Exercise brief
Every line holding the string "Policy" should be copied out of the listing.

Material provided
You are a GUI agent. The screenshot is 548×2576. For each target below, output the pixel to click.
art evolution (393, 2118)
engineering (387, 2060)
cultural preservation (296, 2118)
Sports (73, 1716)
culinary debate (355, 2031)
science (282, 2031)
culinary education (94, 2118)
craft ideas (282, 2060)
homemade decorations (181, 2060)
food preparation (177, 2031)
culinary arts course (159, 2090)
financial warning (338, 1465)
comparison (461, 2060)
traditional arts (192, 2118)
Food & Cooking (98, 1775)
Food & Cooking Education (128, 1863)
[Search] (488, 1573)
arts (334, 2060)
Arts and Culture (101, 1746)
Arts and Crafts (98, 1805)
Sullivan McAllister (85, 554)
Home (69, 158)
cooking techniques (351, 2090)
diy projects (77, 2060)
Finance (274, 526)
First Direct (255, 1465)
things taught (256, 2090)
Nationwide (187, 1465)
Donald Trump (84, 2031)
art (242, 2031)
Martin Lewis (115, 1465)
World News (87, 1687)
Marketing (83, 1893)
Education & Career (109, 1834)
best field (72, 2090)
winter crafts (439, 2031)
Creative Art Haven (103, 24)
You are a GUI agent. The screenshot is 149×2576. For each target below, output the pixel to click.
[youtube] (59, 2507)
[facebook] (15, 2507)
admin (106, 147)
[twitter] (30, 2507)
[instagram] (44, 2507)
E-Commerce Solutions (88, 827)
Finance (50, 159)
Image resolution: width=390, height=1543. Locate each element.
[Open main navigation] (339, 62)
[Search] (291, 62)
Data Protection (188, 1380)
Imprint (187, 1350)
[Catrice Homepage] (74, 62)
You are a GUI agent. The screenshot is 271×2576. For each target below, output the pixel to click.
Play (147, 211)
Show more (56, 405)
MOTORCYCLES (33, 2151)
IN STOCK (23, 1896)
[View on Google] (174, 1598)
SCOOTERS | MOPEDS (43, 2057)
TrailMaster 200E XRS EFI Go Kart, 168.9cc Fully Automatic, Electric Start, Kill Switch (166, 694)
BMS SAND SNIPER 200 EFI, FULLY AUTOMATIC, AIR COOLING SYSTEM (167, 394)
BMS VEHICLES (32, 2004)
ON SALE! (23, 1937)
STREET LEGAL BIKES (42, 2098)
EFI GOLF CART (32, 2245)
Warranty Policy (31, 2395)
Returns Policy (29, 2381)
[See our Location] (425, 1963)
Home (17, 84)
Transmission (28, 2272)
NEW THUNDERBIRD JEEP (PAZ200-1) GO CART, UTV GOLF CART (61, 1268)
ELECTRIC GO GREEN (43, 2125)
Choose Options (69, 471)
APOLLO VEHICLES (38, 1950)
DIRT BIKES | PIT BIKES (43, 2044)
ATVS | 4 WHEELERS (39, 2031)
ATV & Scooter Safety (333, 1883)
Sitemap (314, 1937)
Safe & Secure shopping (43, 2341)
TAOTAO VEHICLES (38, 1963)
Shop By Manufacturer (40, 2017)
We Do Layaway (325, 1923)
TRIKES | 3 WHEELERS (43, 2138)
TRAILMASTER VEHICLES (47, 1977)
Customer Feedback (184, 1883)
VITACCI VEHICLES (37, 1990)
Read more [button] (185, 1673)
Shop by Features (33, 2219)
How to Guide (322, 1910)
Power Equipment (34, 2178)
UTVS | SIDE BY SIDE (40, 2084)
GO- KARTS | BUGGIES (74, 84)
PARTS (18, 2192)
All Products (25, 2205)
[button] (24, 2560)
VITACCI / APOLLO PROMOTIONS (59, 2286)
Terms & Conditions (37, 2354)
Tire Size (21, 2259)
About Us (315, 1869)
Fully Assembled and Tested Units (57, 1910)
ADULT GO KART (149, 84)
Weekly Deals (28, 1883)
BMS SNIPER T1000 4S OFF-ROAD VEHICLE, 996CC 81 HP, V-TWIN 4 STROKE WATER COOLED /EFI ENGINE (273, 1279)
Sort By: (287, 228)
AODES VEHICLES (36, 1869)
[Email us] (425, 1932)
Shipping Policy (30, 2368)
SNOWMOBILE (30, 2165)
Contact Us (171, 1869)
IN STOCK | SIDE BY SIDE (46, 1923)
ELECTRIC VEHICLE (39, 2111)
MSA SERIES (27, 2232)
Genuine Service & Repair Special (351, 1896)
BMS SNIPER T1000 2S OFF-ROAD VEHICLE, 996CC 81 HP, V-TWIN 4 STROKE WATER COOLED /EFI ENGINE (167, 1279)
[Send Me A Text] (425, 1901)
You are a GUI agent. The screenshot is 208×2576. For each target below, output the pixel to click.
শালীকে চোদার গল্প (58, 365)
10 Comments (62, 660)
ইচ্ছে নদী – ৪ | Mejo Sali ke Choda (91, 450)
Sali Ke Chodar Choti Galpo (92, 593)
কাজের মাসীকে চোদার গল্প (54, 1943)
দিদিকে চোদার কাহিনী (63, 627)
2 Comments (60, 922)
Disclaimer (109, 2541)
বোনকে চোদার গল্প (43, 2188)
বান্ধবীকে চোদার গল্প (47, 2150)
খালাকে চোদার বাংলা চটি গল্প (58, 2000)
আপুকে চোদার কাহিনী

Exercise answer
Warranty Policy (31, 2395)
Returns Policy (29, 2381)
Shipping Policy (30, 2368)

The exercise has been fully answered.